Investing in clean energy projects on Scottish islands would help achieve the UK’s 2020 renewables target and create thousands of jobs for the local communities, a new study has said.
Compared to projects on the mainland, high costs of transport links are also likely to be a problem.
The study explains that the Scottish islands “offer some of the best sites for renewables projects anywhere in the UK, and indeed Europe, due to the high winds, waves and tidal flows.”
But at the same time, “Scottish island renewables projects, and onshore wind plant in particular, also incur comparatively higher costs which negate the benefits of the higher yields.”
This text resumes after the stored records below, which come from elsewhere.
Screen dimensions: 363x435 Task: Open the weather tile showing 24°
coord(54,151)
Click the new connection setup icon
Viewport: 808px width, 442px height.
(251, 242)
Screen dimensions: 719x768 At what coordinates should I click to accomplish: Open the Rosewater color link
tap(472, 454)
The governments hope to overcome the challenges outlined, as unlocking the clean energy potential of the islands would help the UK decarbonise its energy market and benefit the locals, providing up to 10,000 direct and indirect jobs.
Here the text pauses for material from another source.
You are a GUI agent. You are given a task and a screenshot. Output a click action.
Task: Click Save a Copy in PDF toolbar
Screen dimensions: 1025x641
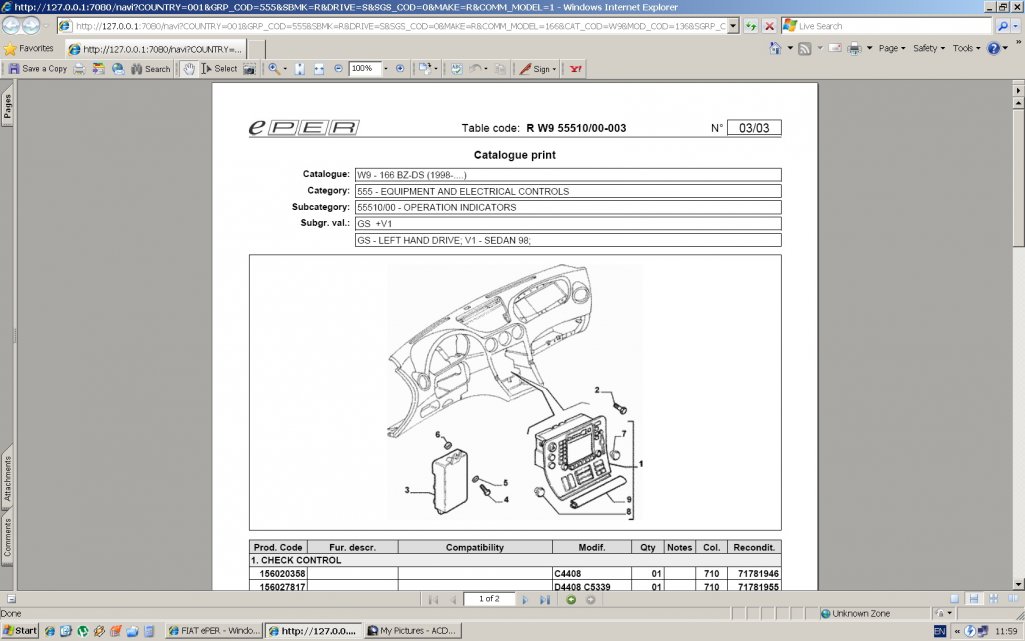click(38, 69)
It would also help cut carbon and improve energy security on the islands.
Fergus Ewing, the Scottish minister for energy, enterprise and tourism, said, “Scotland’s islands are rich in renewable energy resources, and this independent report makes absolutely clear that they can make a cost-effective contribution to 2020 renewables and decarbonisation targets if issues around grid access and high transmission charging can be addressed.
“The report will now help the UK and Scottish government to assess the range of possible options for addressing the challenges facing island renewable developers.”
Earlier this year, an academic reported warned that Scottish independence could threaten the UK’s renewables targets set for 2020. The Scottish government later rejected such claims, calling them “mistaken”.